Precisamente el socialismo tiene la misión de lograr un desarrollo tal de la
producción –en calidad y cantidad-, estando los medios de producción en manos
de la propiedad social, para que podamos entrar definitivamente en esa fase
donde cada cual trabajará según su capacidad y obtendrá según su necesidad. Para
eso es necesario acabar con la pobreza por completo y para siempre. Que alguien
crea sea eso una utopía, ya no es
competencia de quienes creemos en el socialismo como una fase histórica
inevitable para llegar a la comunista propiamente dicha.
Pero don
Emeterio Gómez no se detuvo en esa opinión, sino que nos sorprendió con tamaña
emboscada teórica, llenándonos de alegría de tísico, no aparecida en ningún
texto de los ideólogos esenciales del capitalismo, por lo menos, imperialista.
Cuando todos los estudios científicos y todas las estadísticas señalan que la
gran mayoría de la población del mundo vegeta entre la miseria crítica y la
pobreza verdaderamente caótica, don Emeterio Gómez nos dice, como conclusión de
su estudio sobre la economía capitalista, que “… los más pobres de ahora viven mejor que los más ricos de antes”.

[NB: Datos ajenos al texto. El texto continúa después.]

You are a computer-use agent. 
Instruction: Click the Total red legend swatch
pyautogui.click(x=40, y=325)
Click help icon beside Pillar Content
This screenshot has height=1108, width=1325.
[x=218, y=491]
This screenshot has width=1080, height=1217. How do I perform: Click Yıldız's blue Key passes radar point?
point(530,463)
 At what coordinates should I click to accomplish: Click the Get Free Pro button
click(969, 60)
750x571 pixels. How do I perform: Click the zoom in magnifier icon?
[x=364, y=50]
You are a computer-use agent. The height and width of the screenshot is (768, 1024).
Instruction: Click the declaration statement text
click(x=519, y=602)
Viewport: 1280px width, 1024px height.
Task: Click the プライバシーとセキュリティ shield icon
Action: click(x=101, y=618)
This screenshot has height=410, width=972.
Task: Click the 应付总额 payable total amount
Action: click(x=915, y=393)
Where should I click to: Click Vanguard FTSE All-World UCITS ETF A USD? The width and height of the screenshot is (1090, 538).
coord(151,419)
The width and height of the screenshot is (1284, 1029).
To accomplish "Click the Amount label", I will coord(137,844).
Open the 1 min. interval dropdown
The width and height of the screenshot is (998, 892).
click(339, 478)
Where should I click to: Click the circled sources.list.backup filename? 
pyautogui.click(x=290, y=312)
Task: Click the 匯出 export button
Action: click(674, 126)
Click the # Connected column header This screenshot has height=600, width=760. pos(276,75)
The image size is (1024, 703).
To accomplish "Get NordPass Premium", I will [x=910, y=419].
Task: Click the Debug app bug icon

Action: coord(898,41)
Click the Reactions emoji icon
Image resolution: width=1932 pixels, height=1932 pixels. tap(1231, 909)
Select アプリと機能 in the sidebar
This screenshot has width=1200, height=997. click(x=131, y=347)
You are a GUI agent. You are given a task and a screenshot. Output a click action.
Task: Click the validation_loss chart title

Imaginémonos sólo por un momento, sólo por un momento para no hacernos falsa
ilusión y terminar en estado de delirio, a los desocupados y los desprotegidos
de toda mano de la sociedad, que son los más pobres y sufridos en la tierra,
estar viviendo mejor que los señores terratenientes en el reino del feudalismo
donde disfrutaban de castillos y riqueza de sobra. ¡Por favor!: ¿existe alguna
utopía más masoquista que esa?
Luego de
agotados los argumentos en contra del socialismo, don Emeterio Gómez nos
ilustra con la siguiente idea: “Lo
esencial es que el socialismo democrático, siempre que respete de verdad la
propiedad privada y la rentabilidad, en función de mejorar la calidad de vida
de la gente, es perfectamente legítimo”. Bueno, así lo creo y así lo
escribo, mientras más democrático sea el socialismo menos puede respetar a la
propiedad privada, porque ésta es el más poderoso obstáculo para la construcción
de aquel. En lo que sí no hay equivocación, es que el socialismo tiene que ser
para mejorar las condiciones de vida de la sociedad y no para empeorarlas.
En mi
criterio, el tiempo de la barbarie, ya ha sido superado con creces, en
atrocidades, por el capitalismo salvaje. La única alternativa que nos podrá
salvar de éste, es el socialismo marxista.